Uscito nel
1890, Il segno dei quattro è il
secondo romanzo dedicato dal dottor Arthur Conan Doyle (1859-1930) alla
fortunata saga del leggendario detective
Sherlock Holmes, a tre anni dall’esordio con Uno studio in rosso, ed è il
libro che consegna all’autore scozzese un incredibile successo popolare,
costringendolo d’ora in poi a convivere con il suo personaggio più famoso, tra
gloria e vincoli creativi. La storia si apre in un momento di profonda noia del
più grande investigatore del mondo: Holmes, immerso nell’apatia provocata
dall’inoperosità, ricorre alla sua soluzione di cocaina al sette per cento, intanto
anela a un caso complesso da risolvere e si diverte a dedurre catene di indizi
apparentemente minimi, come quelli legati al vecchio orologio del suo compagno
di avventure, il dottor Watson. L’occasione però bussa presto al numero 221B di
Baker Street dove i due amici risiedono: Mary Mortsan, giovane governante, si
rivolge al celebre detective per far
luce su una vicenda misteriosa legata alla scomparsa del padre, ex militare in
India. Da anni la ragazza riceve, puntualmente lo stesso giorno, una perla
anonima, e l’incontro fissato per la sera stessa al Lyceum Theatre con l’ignoto
donatore diventa il trampolino per una serrata indagine che trascinerà Holmes e
Watson in una intricata rete di avidità, tradimenti e segreti antichi, dalle
esotiche atmosfere del subcontinente indiano fino al serrato finale a tutta
velocità sulle acque del Tamigi. Il
segno dei quattro non è solo un giallo
avvincente ma offre ai lettori l’occasione per osservare il meccanismo perfetto
della deduzione, il funzionamento interno della mente di Holmes, e il suo rapporto
simbiotico con Watson, voce narrante della storia e al tempo stesso specchio
umano della ferrea logica dell’investigatore britannico.

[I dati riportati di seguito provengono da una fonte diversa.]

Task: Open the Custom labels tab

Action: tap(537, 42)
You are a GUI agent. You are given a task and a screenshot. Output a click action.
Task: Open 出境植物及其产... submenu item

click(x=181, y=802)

La suspense è dosata con sapienza, i colpi
di scena arrivano puntuali, e l’epilogo è suffuso di un’ironia sottile, con
l’immancabile sorpresa finale ai fiori d’arancio, che aggiunge una dimensione
inattesa e quasi domestica a una trama altrimenti incalzante. Fin dalle prime
pagine ci ritroveremo, come il buon Watson, in una posizione privilegiata per
osservare le mille sfaccettare di un personaggio complesso e affascinante come
Holmes, capace di catturare non solo il lettore, ma perfino la coscienza etica
che sottende l’esotico mistero al centro de Il segno dei quattro. In poche parole il secondo romanzo della saga
di Arthur Conan Doyle si rivela un vero classico della detective story, un meccanismo narrativo calibrato come un
ingranaggio ad orologeria, ma anche un libro che sa farsi leggere con il cuore
in gola, con la mente intenta a seguire ogni dettaglio e la soddisfazione di
chi riconosce in Holmes il prototipo del perfetto investigatore, umano e mitico
al tempo stesso. Assolutamente da non perdere.